1.一种数据的处理方法,应用于处理器的计算核,所述处理器包括多个计算核,其特征在于,所述处理方法包括:在至少一个非深度维度上划分待处理数据为待处理子数据;存储每个所述待处理子数据至不同的计算核中;基于计算核内存储的待处理子数据,生成并激活卷积运算结果;与不同的计算核交换待处理子数据,执行以下步骤,直至每个计算核存储过每一份待处理子数据:释放交换前的待处理子数据所占用的存储空间;基于交换后的待处理子数据,生成并激活卷积运算结果;其中,所述待处理子数据为待处理数据的一部分,且所述待处理子数据与所述待处理数据的深度相同;所述生成并激活卷积运算结果,包括:基于每个计算核内存储的权值数据、待处理子数据,生成卷积运算结果;通过预设的激活函数,激活所述卷积运算结果。
2.如权利要求1所述的处理方法,其特征在于,所述在至少一个非深度维度上划分待处理数据为待处理子数据,包括:在待处理数据的最后存储顺序维度且非深度维度上,划分待处理数据为待处理子数据;其中,所述存储顺序维度用以确定所述待处理数据在不同维度上的存储顺序。
3.如权利要求1所述的处理方法,其特征在于,所述交换不同的计算核之间的待处理子数据,包括:基于每个计算核的分配顺序编号、交换次数,确定每份待交换的待处理子数据占用的动态存储空间编号;其中,所述分配顺序编号用以表示待处理子数据的分配顺序;根据所述动态存储空间编号,为每份待交换的待处理子数据分配动态存储空间。
4.如权利要求1所述的处理方法,其特征在于,所述多个计算核,通过并行同步运算的方式,执行所述与不同的计算核交换待处理子数据、所述释放交换前的待处理子数据占用的存储空间、所述生成并激活卷积运算结果中的至少一个步骤。

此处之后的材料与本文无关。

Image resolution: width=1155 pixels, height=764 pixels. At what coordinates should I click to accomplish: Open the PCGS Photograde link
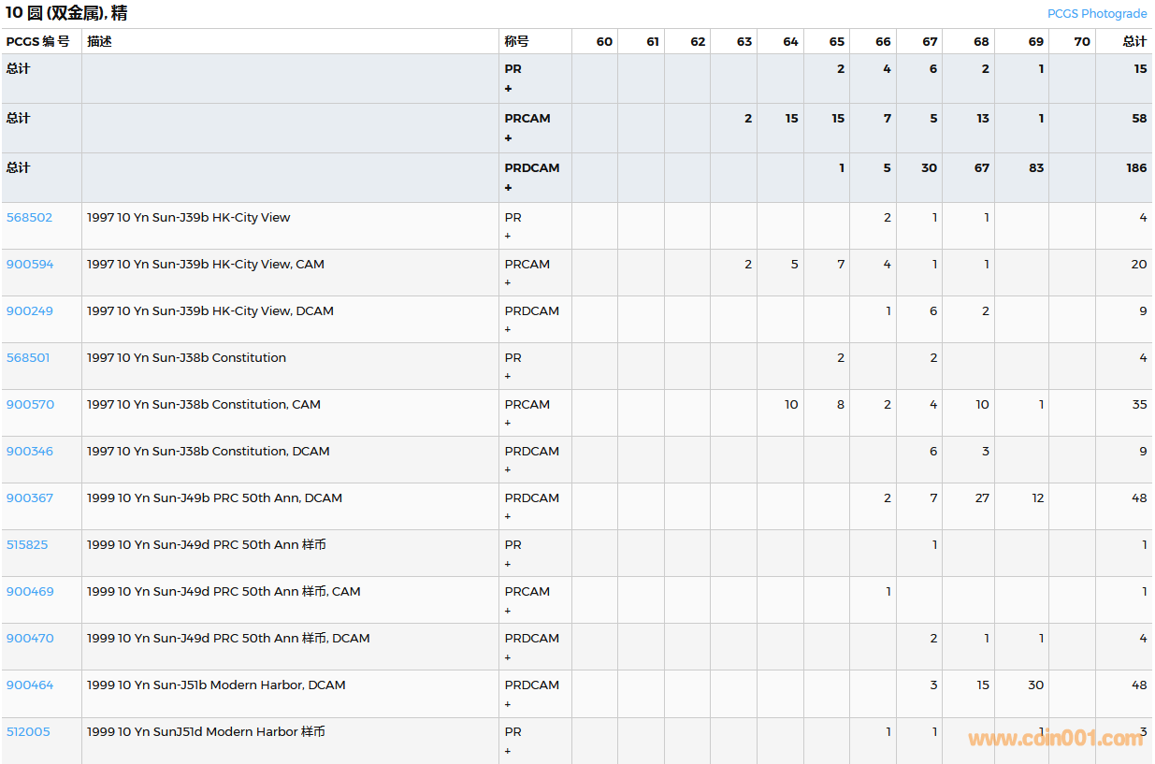[x=1096, y=13]
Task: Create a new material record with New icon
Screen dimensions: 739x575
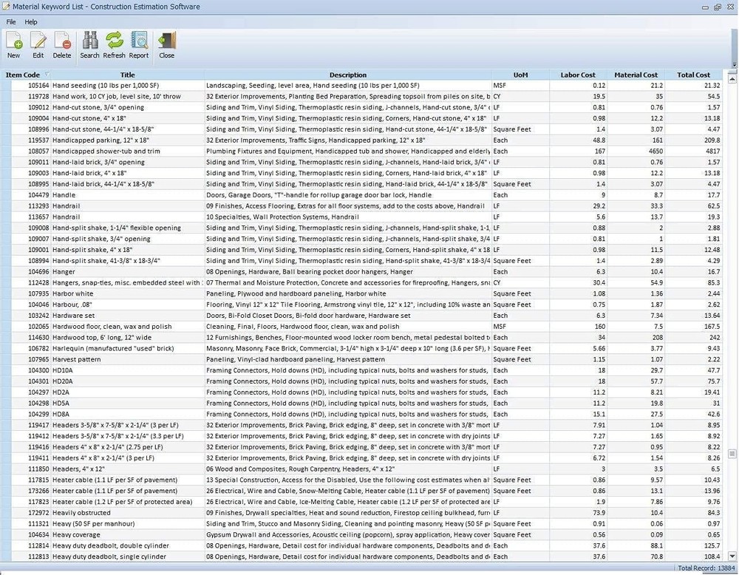Action: pos(13,44)
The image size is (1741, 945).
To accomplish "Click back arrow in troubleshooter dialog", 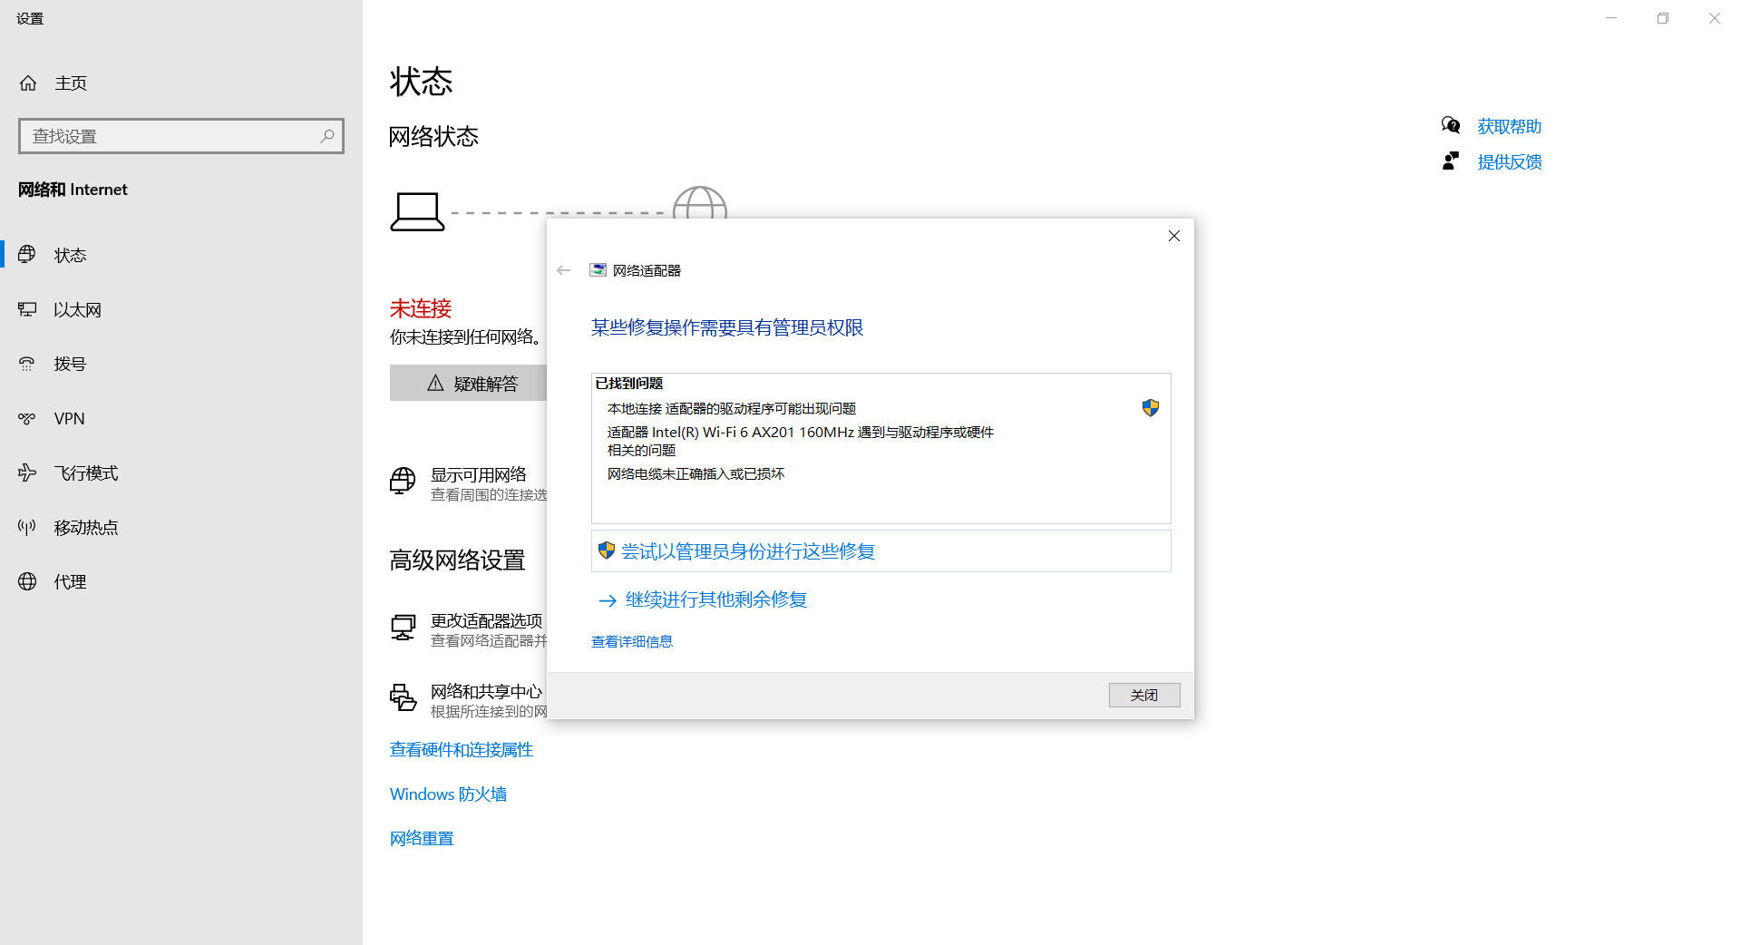I will click(x=564, y=270).
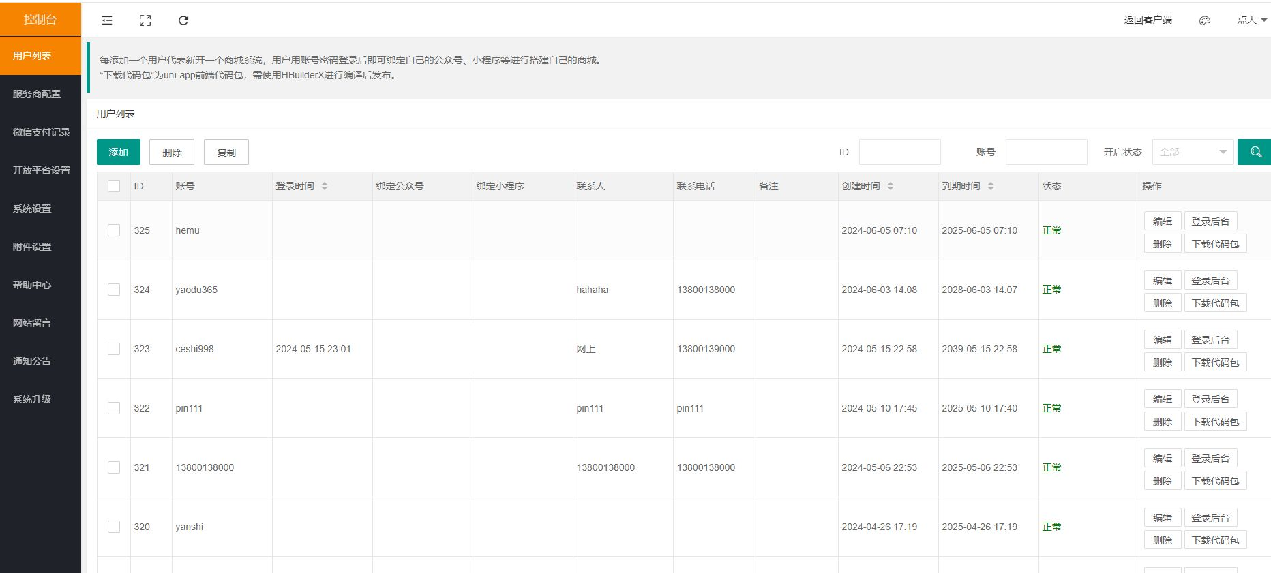Focus the ID search input field
Screen dimensions: 1271x573
(x=899, y=152)
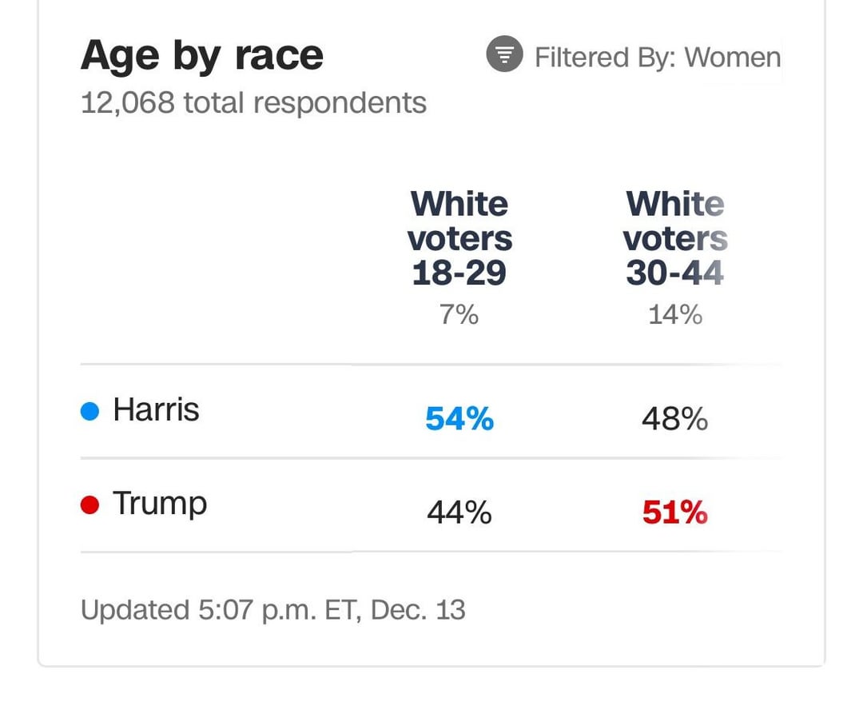Click the Harris row label
The image size is (863, 706).
tap(156, 409)
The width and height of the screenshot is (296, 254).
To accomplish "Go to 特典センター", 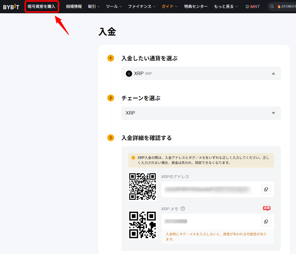I will click(196, 6).
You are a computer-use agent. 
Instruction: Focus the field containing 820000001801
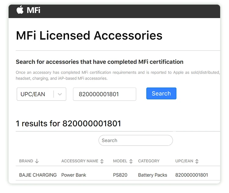pos(104,94)
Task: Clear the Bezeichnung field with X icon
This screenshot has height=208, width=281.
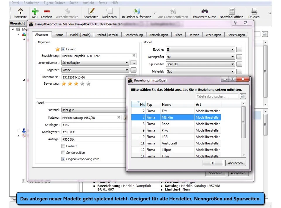Action: point(134,56)
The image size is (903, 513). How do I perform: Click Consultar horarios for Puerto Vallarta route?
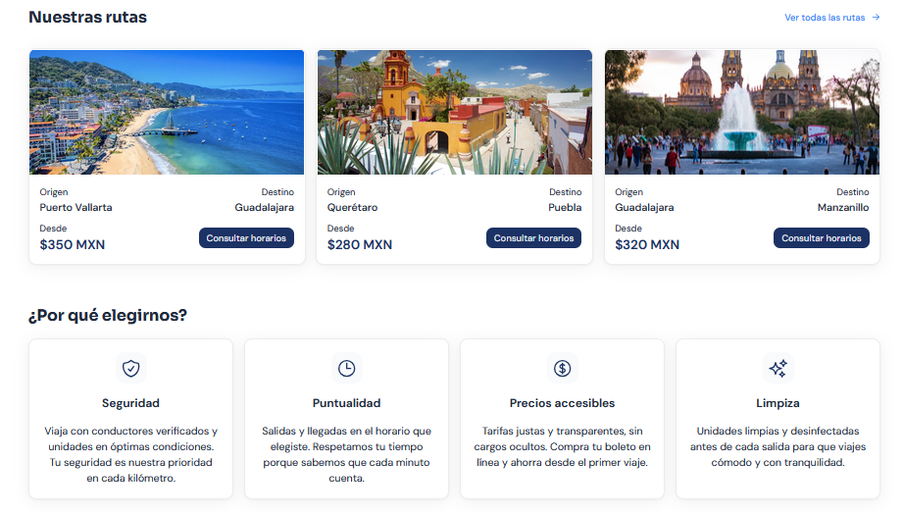pyautogui.click(x=246, y=238)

5.一种处理器,所述处理器包括多个处理器,所述处理器包括多个计算核,其特征在于,所述处理器用以执行:在至少一个非深度维度上划分待处理数据为待处理子数据;存储每个所述待处理子数据至不同的计算核中;基于计算核内存储的待处理子数据,生成并激活卷积运算结果;与不同的计算核交换待处理子数据,执行以下步骤,直至每个计算核存储过每一份待处理子数据:释放交换前的待处理子数据所占用的存储空间;基于交换后的待处理子数据,生成并激活卷积运算结果;其中,所述待处理子数据为待处理数据的一部分,且所述待处理子数据与所述待处理数据的深度相同;所述生成并激活卷积运算结果,包括:基于每个计算核内存储的权值数据、待处理子数据,生成卷积运算结果;通过预设的激活函数,激活所述卷积运算结果。
6.如权利要求5所述的处理器,其特征在于,所述在至少一个非深度维度上划分待处理数据为待处理子数据,包括:在待处理数据的最后存储顺序维度且非深度维度上,划分待处理数据为待处理子数据;其中,所述存储顺序维度用以确定所述待处理数据的在不同维度上的存储顺序。
7.如权利要求5所述的处理器,其特征在于,所述交换不同的计算核之间的待处理子数据,包括:基于每个计算核的分配顺序编号、交换次数,确定每份待交换的待处理子数据占用的动态存储空间编号;其中,所述分配顺序编号用以表示待处理子数据的分配顺序;根据所述动态存储空间编号,为每份待交换的待处理子数据分配动态存储空间。
8.如权利要求5所述的处理器,其特征在于,所述多个计算核,通过并行同步运算的方式,执行所述与不同的计算核交换待处理子数据、所述释放交换前的待处理子数据占用的存储空间、所述生成并激活卷积运算结果中的至少一个步骤。
9.一种人工智能芯片,其特征在于,所述人工智能芯片包括如权利要求5至8中任意一项所述的处理器。
10.一种电子设备,其特征在于,所述电子设备包括如权利要求9所述的人工智能芯片。